Agriculture, forestry and other land use accounted for 23% of total net man-made greenhouse gas emissions from 2007 to 2016, soaring to 37% when pre- and post-production activity were factored in, according to the United Nations.

The 'ideal diet' - projected to be in place by 2050 - would keep people and planet healthy, said the Lancet.


Comment: That sounds ominous.

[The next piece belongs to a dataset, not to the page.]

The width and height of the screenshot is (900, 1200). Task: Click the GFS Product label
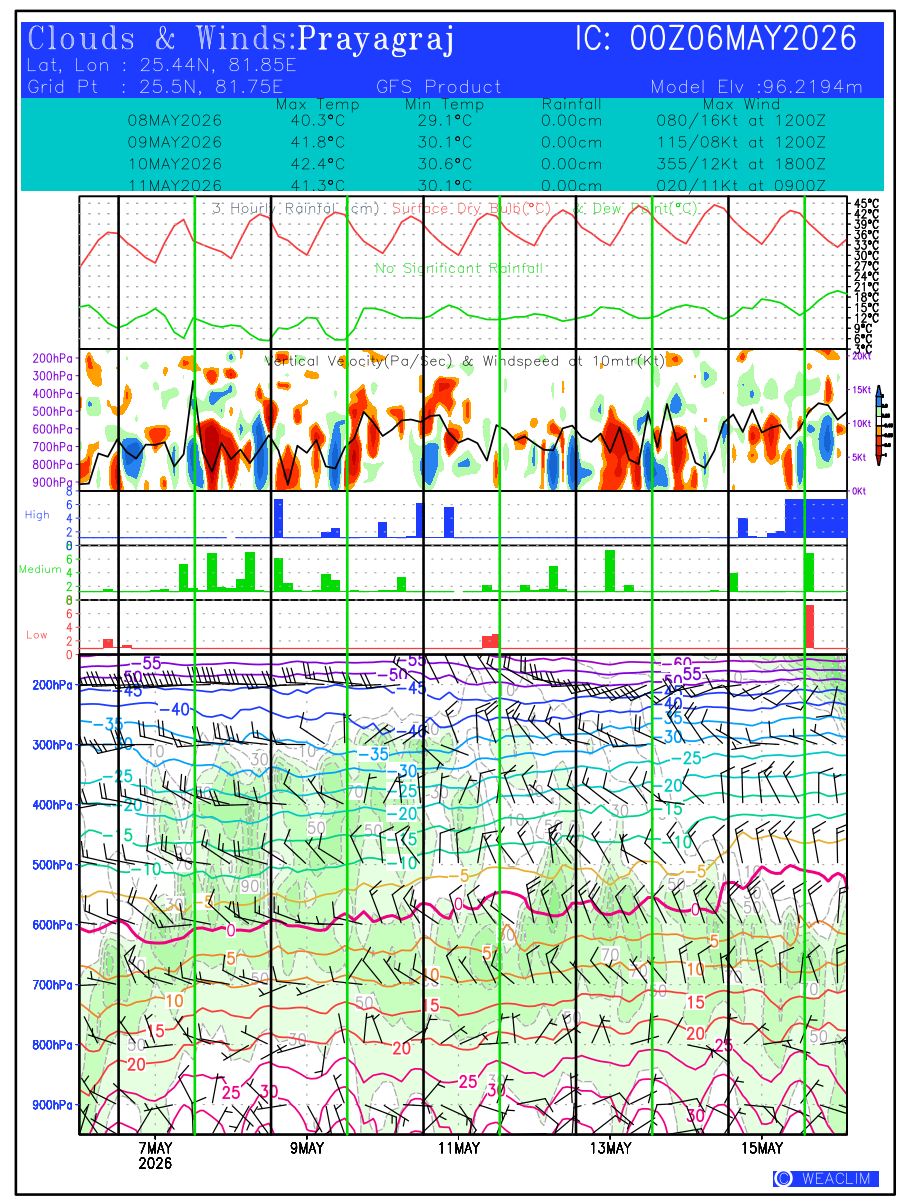439,87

Is someone planning to put this 'ideal diet' in place?


But it would cost an average $2.84 per head per day, said researchers from the International Food Policy Research Institute and Friedman School of Nutrition Science and Policy at Tufts University.

This amounts to nearly 90% of a household's daily per capita income in poorer countries, pushing the regime beyond reach for nearly 1.6 billion people, mostly in sub-Saharan Africa and South Asia, they said in a paper in The Lancet Global Health.

"The actual number must be higher, since people need to spend at least some money on other things such as housing and clothing, as well as education, healthcare and transportation," senior author Will Masters told the Thomson Reuters Foundation.

"For the poorest people, solutions to malnutrition will require economic change," said Masters, citing higher incomes and lower food costs.

Beans, lentils, cowpeas, some vegetables and cereals are easier to find and cheaper in most countries than foods recommended in the EAT-Lancet diet such as eggs, fish, meat and fruits, but they are "not as delicious or desirable," he said.